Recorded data
══════════════════════════════

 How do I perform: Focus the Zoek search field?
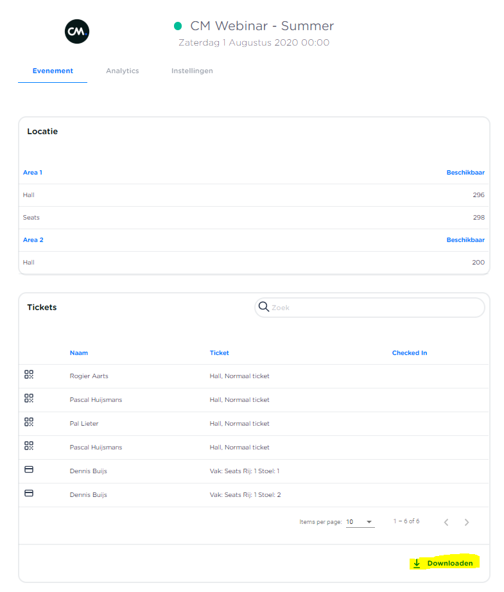[x=376, y=308]
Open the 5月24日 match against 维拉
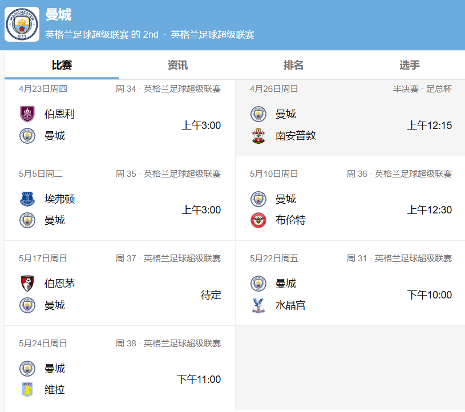Image resolution: width=465 pixels, height=412 pixels. 120,368
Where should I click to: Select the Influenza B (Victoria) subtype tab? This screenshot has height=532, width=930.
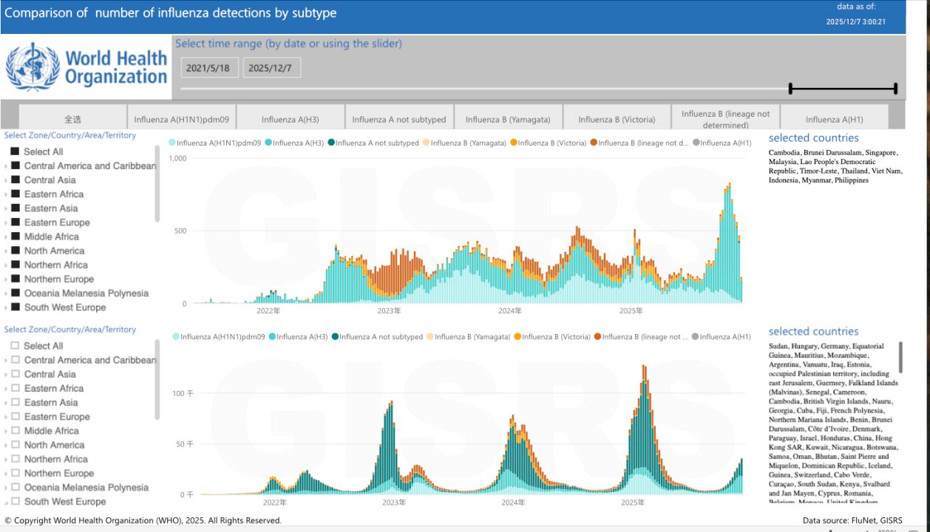coord(617,119)
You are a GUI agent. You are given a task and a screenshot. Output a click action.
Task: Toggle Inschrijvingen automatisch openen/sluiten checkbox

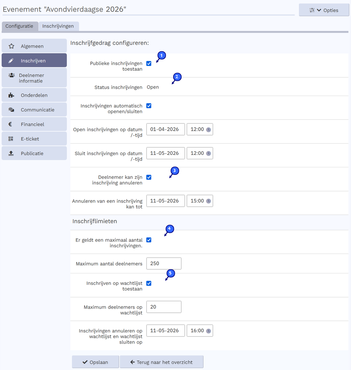(x=149, y=106)
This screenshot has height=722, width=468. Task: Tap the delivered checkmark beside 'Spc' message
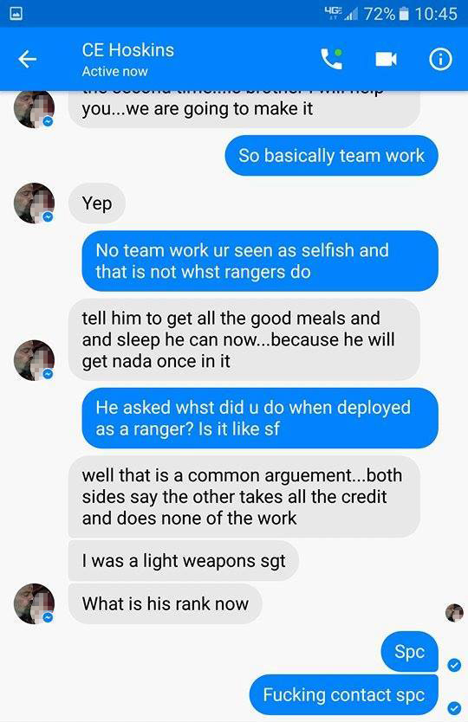pos(454,665)
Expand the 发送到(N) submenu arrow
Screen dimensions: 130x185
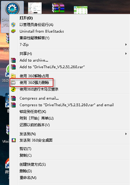point(126,134)
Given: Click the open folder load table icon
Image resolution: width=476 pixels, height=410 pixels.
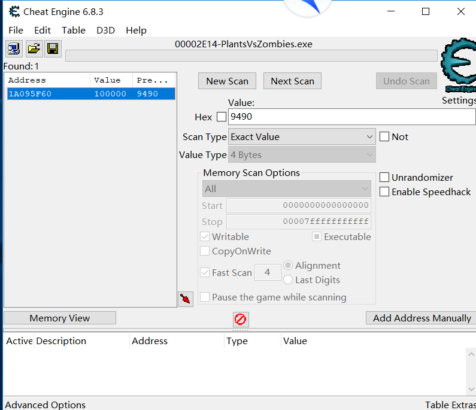Looking at the screenshot, I should pos(34,48).
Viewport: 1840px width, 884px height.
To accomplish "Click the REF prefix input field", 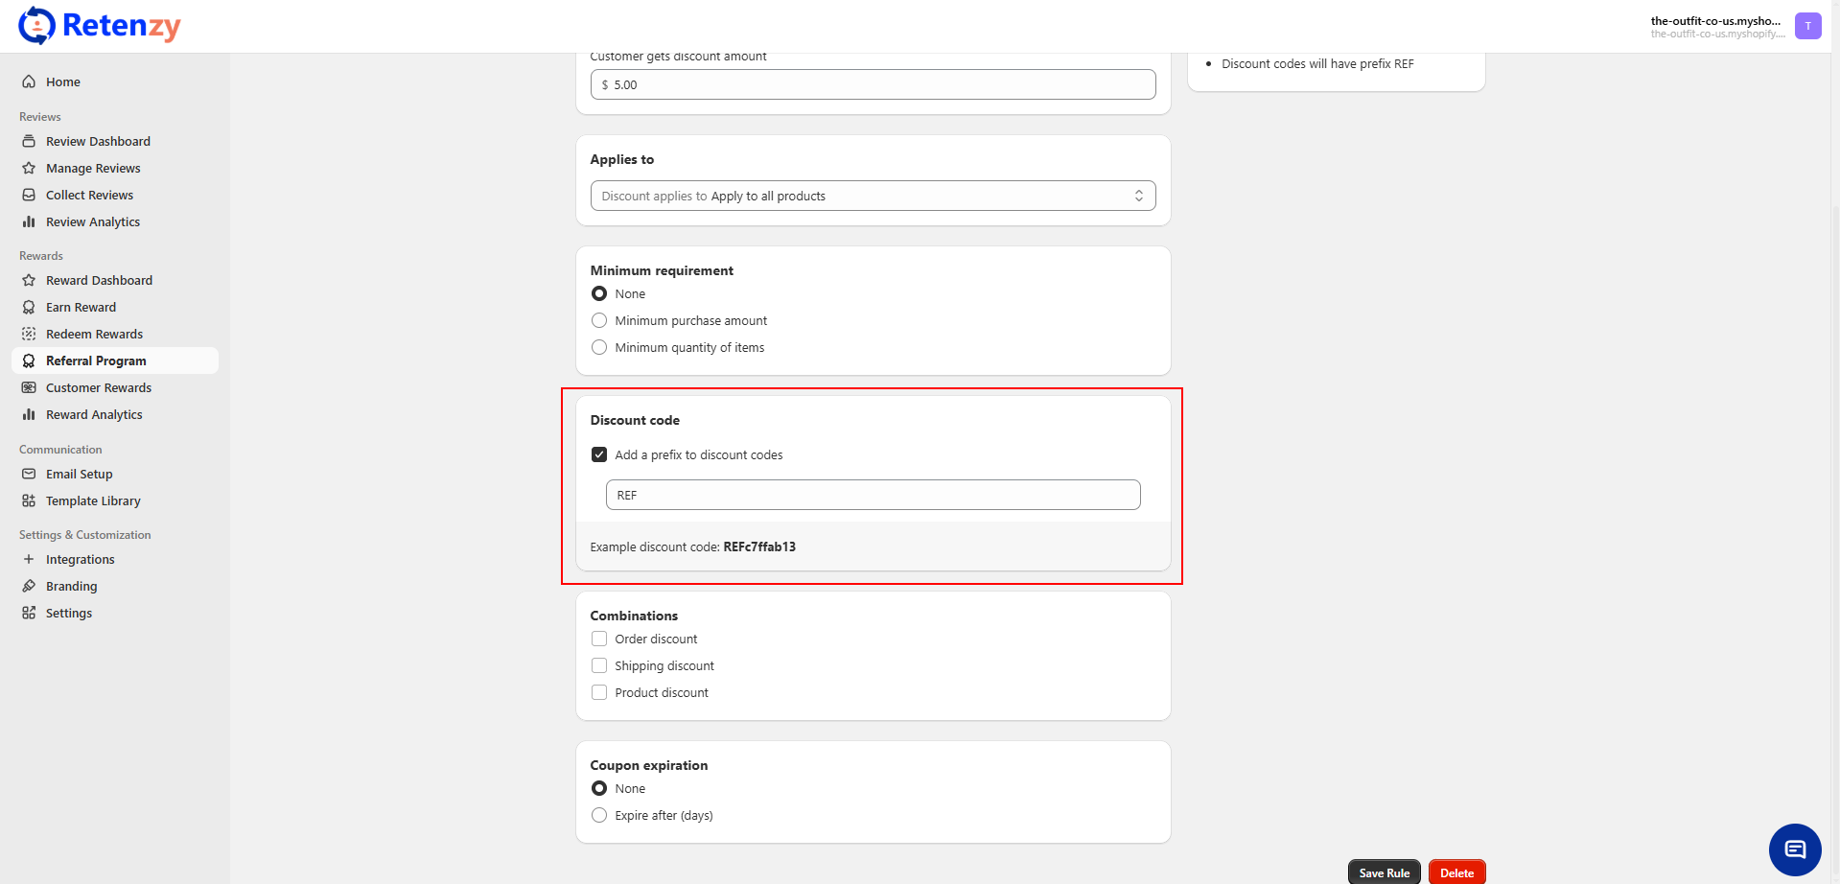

══════════════════════════════

### WHAT IS BEING ASKED
Could the entries be output exactly as written, but without their images?

### ANSWER BELOW
 How do I perform: Focus the Zoek search field?
[x=376, y=308]
Open the 5月24日 match against 维拉
Image resolution: width=465 pixels, height=412 pixels. 120,368
Where should I click to: Select the Influenza B (Victoria) subtype tab? This screenshot has height=532, width=930.
coord(617,119)
You are a GUI agent. You are given a task and a screenshot. Output a click action.
Task: Toggle Inschrijvingen automatisch openen/sluiten checkbox

(x=149, y=106)
This screenshot has height=722, width=468. Task: Tap the delivered checkmark beside 'Spc' message
pos(454,665)
Expand the 发送到(N) submenu arrow
Screen dimensions: 130x185
point(126,134)
Given: Click the open folder load table icon
Image resolution: width=476 pixels, height=410 pixels.
Looking at the screenshot, I should pos(34,48).
Viewport: 1840px width, 884px height.
To accomplish "Click the REF prefix input field", 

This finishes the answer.